Egbunike and other well-trained young engineers see plenty of opportunity in the near future. But even as the industry’s educational and recruiting efforts spin up into maximum production, it’s likely the cycle of boom and bust that led to this situation will repeat, Krishnamoorti said. Without the response to $10/barrel oil 20 and 30 years ago, there would no such ravenous demand for new workers today.
“During the ’80s and ’90s, many programs died an unnatural death in terms of enrollment because there was a public perception that oil was bad and energy was going to go into renewables, and that was going to be the way things were going to change,” Krishnamoorti explained.
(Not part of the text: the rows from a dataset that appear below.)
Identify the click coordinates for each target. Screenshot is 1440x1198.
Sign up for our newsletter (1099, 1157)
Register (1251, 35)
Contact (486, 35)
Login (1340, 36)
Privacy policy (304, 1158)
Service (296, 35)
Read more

The crash took its toll on payrolls and suppressed recruiting and interest over a sustained period. Now that the tables have turned, the rush to catch up likely will most only end with the return of lean times.
The good news is that the next down cycle might not create the same chaos as the last one due to a different economic pattern emerging. “Oil prices have not gone down as much in the last 15 years or so,” Krishnamoorti noted. As supply and demand shift, commodity prices will fluctuate, but the relative changes aren’t as important as absolutes. “Perhaps there is a new paradigm in the energy industry with its cyclical nature. Maybe the cycle will go from $80 a barrel to $200 rather than $80 to $10.”
UH’s programs provide another benefit to students entering such an unpredictable industry, Krishnamoorti said: an academic education trains them for a lifetime of learning. That offers them flexibility to grow with the business.
And if the next down cycle is brought on by a backlash against oil and gas or carbon emissions? Ramm said, “The university is probably biased toward oil and gas, and because of the relevance of Houston to that industry, it probably makes good sense. But they’re also very determined to make sure that other interests are represented and there’s a very strong interest on campus for clean technology and renewable technology.” Ramm himself leads a solar energy company, with past experience in wind and fuel cell technology.
Although proponents of alternative energy and the oil and gas industry often see one another as enemies, Ramm said he sees “a healthy combination” of traditional and renewable research on campus. Students are also less divided on the issue.
“In our energy and sustainability minor program, many of our students are petroleum engineering majors,” Krishnamoorti said. “They are looking at [the state of the industry] and saying, we need to know about the sustainability aspect and be ready for it.” They expect standards and needs to change over the duration of their careers, and they expect to adapt.
“This is a vibrant environment,” Krishnamoorti said. “We’re changing the way people look at energy.”